> BRIEF:
Recast the stretch of rows from the line containing "Select the 早稲田駅 station label" through the line containing "coord(16,385)" as a numbered list, leaving out blank lines.
★ ★ ★ ★ ★
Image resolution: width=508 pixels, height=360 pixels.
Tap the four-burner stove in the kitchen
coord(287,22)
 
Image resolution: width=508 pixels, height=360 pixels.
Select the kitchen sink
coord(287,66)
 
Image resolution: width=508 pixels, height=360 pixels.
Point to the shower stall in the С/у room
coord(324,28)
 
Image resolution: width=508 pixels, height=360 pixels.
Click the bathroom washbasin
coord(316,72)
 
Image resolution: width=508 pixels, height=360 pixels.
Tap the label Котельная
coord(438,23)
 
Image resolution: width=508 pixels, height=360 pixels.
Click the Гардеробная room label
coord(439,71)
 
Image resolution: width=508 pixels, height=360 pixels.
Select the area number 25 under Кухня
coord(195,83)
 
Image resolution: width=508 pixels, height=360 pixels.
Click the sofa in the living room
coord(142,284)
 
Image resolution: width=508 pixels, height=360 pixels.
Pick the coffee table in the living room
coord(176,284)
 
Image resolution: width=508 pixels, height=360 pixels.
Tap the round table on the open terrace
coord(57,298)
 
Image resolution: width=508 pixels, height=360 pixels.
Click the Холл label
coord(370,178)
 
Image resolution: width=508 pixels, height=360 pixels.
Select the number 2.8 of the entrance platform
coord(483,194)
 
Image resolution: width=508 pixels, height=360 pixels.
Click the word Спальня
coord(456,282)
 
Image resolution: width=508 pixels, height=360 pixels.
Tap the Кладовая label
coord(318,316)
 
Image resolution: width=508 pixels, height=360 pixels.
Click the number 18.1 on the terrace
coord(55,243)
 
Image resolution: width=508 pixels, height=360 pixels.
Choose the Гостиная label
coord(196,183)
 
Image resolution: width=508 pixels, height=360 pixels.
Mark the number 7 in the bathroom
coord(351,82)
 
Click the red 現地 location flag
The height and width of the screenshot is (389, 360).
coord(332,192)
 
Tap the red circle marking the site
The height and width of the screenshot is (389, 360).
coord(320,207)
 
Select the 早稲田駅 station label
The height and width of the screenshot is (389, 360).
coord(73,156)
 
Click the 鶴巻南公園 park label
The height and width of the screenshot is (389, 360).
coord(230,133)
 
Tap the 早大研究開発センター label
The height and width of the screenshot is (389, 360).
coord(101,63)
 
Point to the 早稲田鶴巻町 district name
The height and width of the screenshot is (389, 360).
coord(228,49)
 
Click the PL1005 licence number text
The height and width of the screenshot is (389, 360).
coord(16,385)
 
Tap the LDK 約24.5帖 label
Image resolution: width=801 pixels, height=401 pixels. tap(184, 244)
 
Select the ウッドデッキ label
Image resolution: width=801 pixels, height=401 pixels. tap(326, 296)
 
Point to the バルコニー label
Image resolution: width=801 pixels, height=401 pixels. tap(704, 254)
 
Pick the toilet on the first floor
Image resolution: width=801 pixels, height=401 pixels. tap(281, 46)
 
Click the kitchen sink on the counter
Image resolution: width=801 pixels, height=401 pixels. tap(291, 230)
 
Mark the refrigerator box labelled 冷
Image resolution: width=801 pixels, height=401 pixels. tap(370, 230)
★ ★ ★ ★ ★
> WORKED SOLUTION:
1. Select the 早稲田駅 station label
2. The height and width of the screenshot is (389, 360).
3. coord(73,156)
4. Click the 鶴巻南公園 park label
5. The height and width of the screenshot is (389, 360).
6. coord(230,133)
7. Tap the 早大研究開発センター label
8. The height and width of the screenshot is (389, 360).
9. coord(101,63)
10. Point to the 早稲田鶴巻町 district name
11. The height and width of the screenshot is (389, 360).
12. coord(228,49)
13. Click the PL1005 licence number text
14. The height and width of the screenshot is (389, 360).
15. coord(16,385)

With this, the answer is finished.